California leaders reached a deal last week to make court-ordered prison population provisions not by releasing any prisoners, but by pleading again for a time extension or sending prisoners to private and out-of-state facilities. But San Francisco’s top prosecutor has another vision for easing overcrowding: reform drug sentences.
“In my three decades in law enforcement, I have watched as needlessly harsh penalties have overcrowded our prisons, bankrupted our state, and fed a costly and unnecessary cycle of crime,” San Francisco District Attorney George Gascón wrote in an op-ed last week, citing similar comments by U.S. Attorney General Eric Holder weeks earlier. To end that cycle, he writes, California needs to replace incarceration with rehabilitation and other public health fixes.
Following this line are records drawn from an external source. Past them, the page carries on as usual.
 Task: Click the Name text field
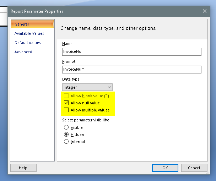pyautogui.click(x=131, y=52)
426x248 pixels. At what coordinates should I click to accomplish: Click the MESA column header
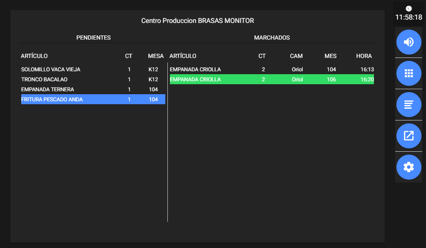click(156, 56)
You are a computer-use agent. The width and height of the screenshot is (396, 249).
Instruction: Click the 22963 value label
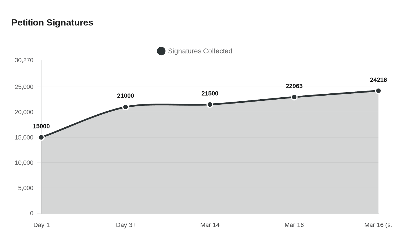coord(294,86)
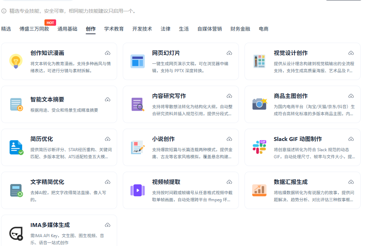Click the Slack GIF icon on Slack GIF 动图制作
This screenshot has height=246, width=368.
coord(259,148)
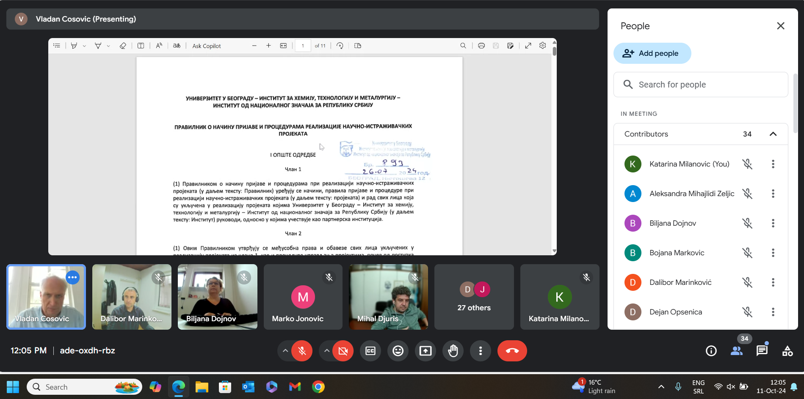
Task: Collapse the Contributors list chevron
Action: [773, 134]
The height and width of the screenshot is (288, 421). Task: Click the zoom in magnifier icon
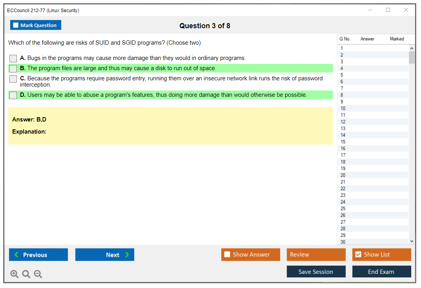coord(14,274)
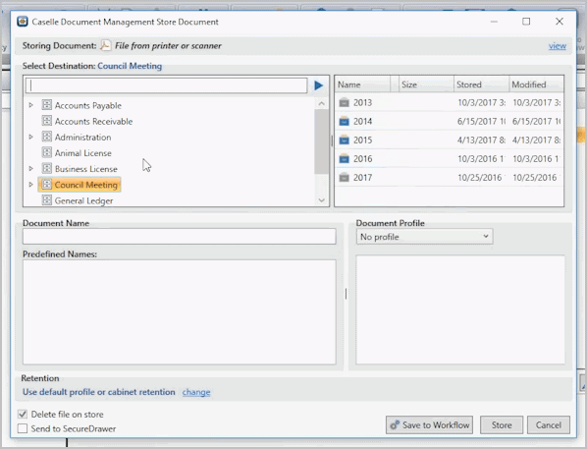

Gascón crunches the numbers and concludes that the state could reduce its prison population by the court-ordered 10,000 inmates with programs it already has in place, particularly an “earned credits” program which enables those who have proven themselves to be low-risk or moving toward rehabilitation to either be released, or to be transferred to other intermediary programs such as community correctional facilities, rehabilitation programs, and “conservation” and “fire camps” where inmates take part in extinguishing fires.
But Gascón also says California could reduce its prison population by at least 4,100 and save $210 million by changing drug possession for personal use from a felony to a misdemeanor, as 13 other states have done. A bill to achieve just that died in the state legislature last year. But another moderated version of that proposal is now awaiting Gov. Jerry Brown’s signature. SB 649 would give prosecutors the discretion to charge personal drug possession cases that are now classified as felonies as either a misdemeanor or a felony. Misdemeanor offenses carry a year in county jail, rather than three in state prison. A similar law that makes drug possession what is known as a “wobbler” offense now applies to methamphetamine possession in California, and marijuana possession is already decriminalized. This law would make possession of cocaine, heroine, and other hard drugs also “wobbler” offenses.
This bill would still mean some possession offenses are charged as felonies, and would leave the discretion to decide in the hands of prosecutors rather than judges. It would also have less immediate effect on California’s prison overcrowding problem, since it would only apply to future offenses. But it would stem the flow of inmates going forward, which will be necessary to keep overpopulation down, especially if federal judges give California the time extension they seek to reduce their population. Courts have thus far rebuffed Gov. Brown’s insistence that California has reduced overcrowding enough. Early results from another California sentencing reform law passed by ballot initiative earlier this year show that releasing low-risk inmates has already improved the lives of many offenders, while posing very little risk to public safety.